▸ **Opdrachten**:
1. Citeer uit de afscheidslezing over Tijd voor Transitie het stuk tussen "Het verhaal over" en "jullie hier zijn.", beide inbegrepen.
2. Breid de afscheidslezing over Tijd voor Transitie uit met een vervolg dat direct aansluit op de laatste zin.

▸ **Tekst**:

Tijd voor Transitie - boekje_losse paginas

Page 1


Dit is een transcript van mijn lezing gehouden tijdens het event ‘Tijd voor Transitie’ in de Hondekop te Utrecht op 20 november 2025, ter gelegenheid van mijn afscheid als Spoorbouwmeester.

Publieke waarden

Beste allemaal, van harte welkom, op deze bijeenkomst over Tijd voor Transitie. Een titel die, denk ik, precies zegt waar we staan.

Voor mij persoonlijk is dit een betekenisvolle middag. Aan het einde van het programma zit mijn taak als Spoorbouwmeester er op. Dan ben ik, zogezegd, weer een vrij mens.

Juist op zo’n moment van afscheid, is het waardevol om terug te blikken én vooruit te kijken. Naar wat we samen in beweging hebben gezet. En naar wat we nog te doen hebben.

Want dat mijn rol ophoudt, betekent niet, dat de transitie waarin we ons bevinden ophoudt.

Het verhaal over hoe we van stations plekken maken die uitnodigen tot reizen met het ov.

Die vanzelfsprekend verbonden zijn met hun omgeving. En waar ‘Parijs’ letterlijk en figuurlijk dichterbij is dan je denkt. Integendeel, dat

verhaal begínt pas. Jullie zijn allemaal nodig om het verder te brengen. En daarom waardeer ik het enorm, dat jullie hier zijn.

▸ **Geëxtraheerde gegevens**:

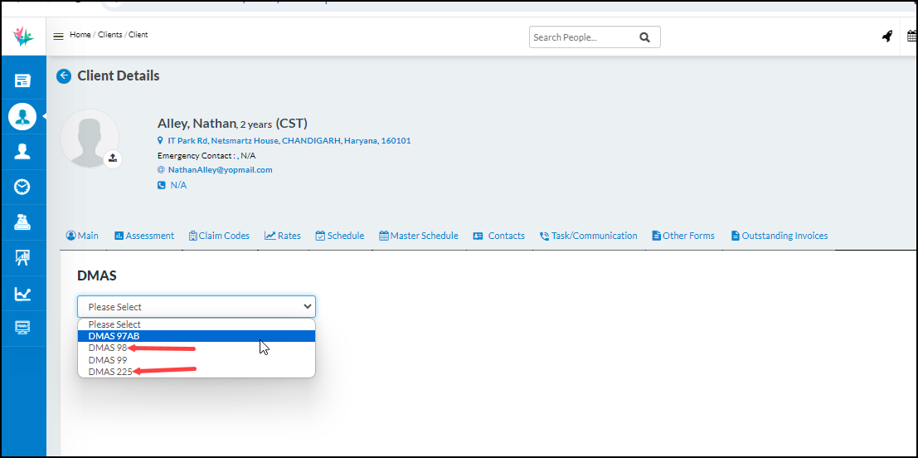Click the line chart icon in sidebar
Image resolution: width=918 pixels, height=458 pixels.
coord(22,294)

--

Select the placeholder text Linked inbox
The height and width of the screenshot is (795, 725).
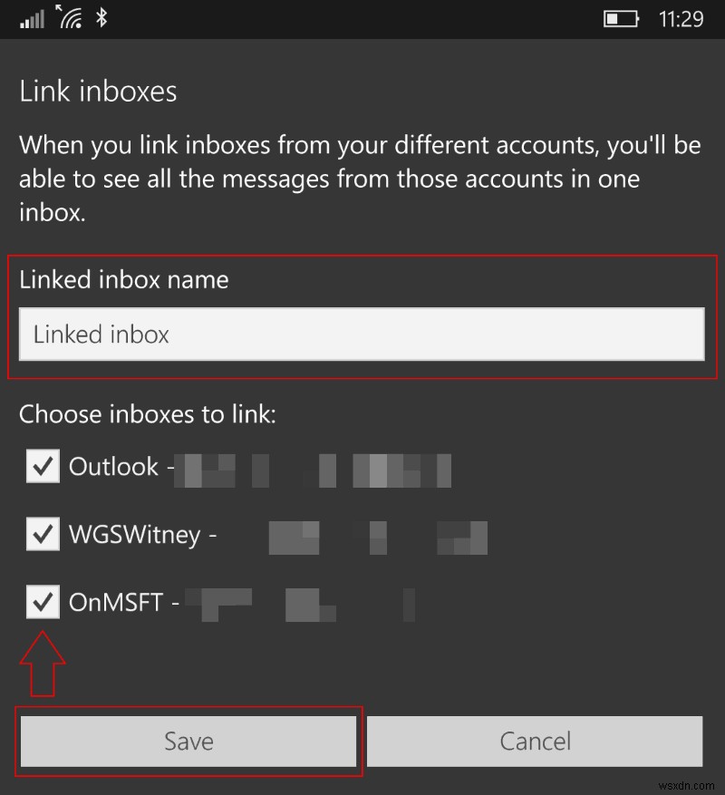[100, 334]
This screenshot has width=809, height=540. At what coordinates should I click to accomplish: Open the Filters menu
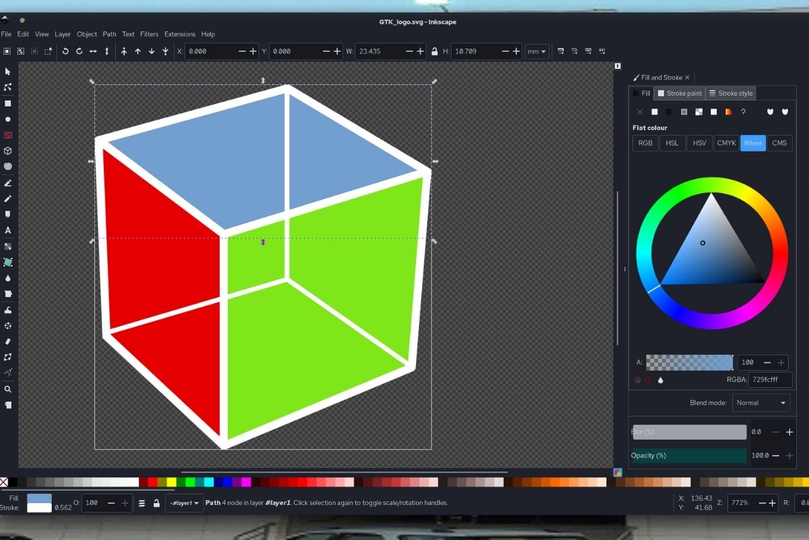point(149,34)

▸ **Uitwerkingen**:
1.
Het verhaal over hoe we van stations plekken maken die uitnodigen tot reizen met het ov.

Die vanzelfsprekend verbonden zijn met hun omgeving. En waar ‘Parijs’ letterlijk en figuurlijk dichterbij is dan je denkt. Integendeel, dat

verhaal begínt pas. Jullie zijn allemaal nodig om het verder te brengen. En daarom waardeer ik het enorm, dat jullie hier zijn.

2.
Vier jaar geleden zei ik ja tegen deze rol, omdat ik geloof dat de Spoorbouwmeester publieke waarden vertegenwoordigt. Waarden als toegankelijkheid, duurzaamheid en de kwaliteit van onze leefomgeving. Vanuit die verantwoordelijkheid - wilde ik bijdragen aan een toekomstbestendig Nederland: leefbaar, bereikbaar en rechtvaardig. Ook voor de generaties na ons. Architectuur was en is daarbij voor mij nooit een doel op zich, maar een middel om een groter doel te dienen: een samenleving waarin ruimte, mobiliteit en leefkwaliteit met elkaar in balans zijn.

De opgave

Onze stationsgebieden spelen daarin een sleutelrol. Het zijn de plekken waar al die grote opgaven samen moeten komen . Waar verdichting en vergroening, wonen en reizen, elkaar niet in de weg hoeven te zitten, maar elkaar juist kunnen versterken. Als we dáár de samenhang weten te organiseren, laten we 1

zien wat een toekomstbestendig Nederland werkelijk betekent. Maar dat lukt alleen als we samenwerking de stuwraket laten zijn voor heldere keuzes, goed opdrachtgeverschap en duurzame ontwerpen. Het kán, en het gebeurt ook al. Maar vanzelfsprekend is het niet.

De roep om te ‘bouwen, bouwen, bouwen’ klinkt luid. Als we de klimaatopgave daarbij behandelen als een ‘nu-even-niet’-onderwerp, dan gaan we het verleden herhalen. Dan laten we de kans schieten om de opgaven van wonen, infrastructuur en begrenzing op uitstoot, met elkaar te verbinden. Dan drijft het denken in groei en maakbaarheid, ons verder weg van een klimaatneutraal Nederland in 2050. En daarvan zullen misschien niet wijzelf, maar wel de kinderen die nu geboren worden, de gevolgen ondervinden. Zelfs nu miljarden worden vrijgemaakt om nieuwe woonwijken bereikbaar te maken, is de vraag niet óf we bouwen, maar hóe - en met welke waarden. Daarom hebben we een gezámenlijke beweging te maken: naar meer, met minder. En het moment daarvoor is nú.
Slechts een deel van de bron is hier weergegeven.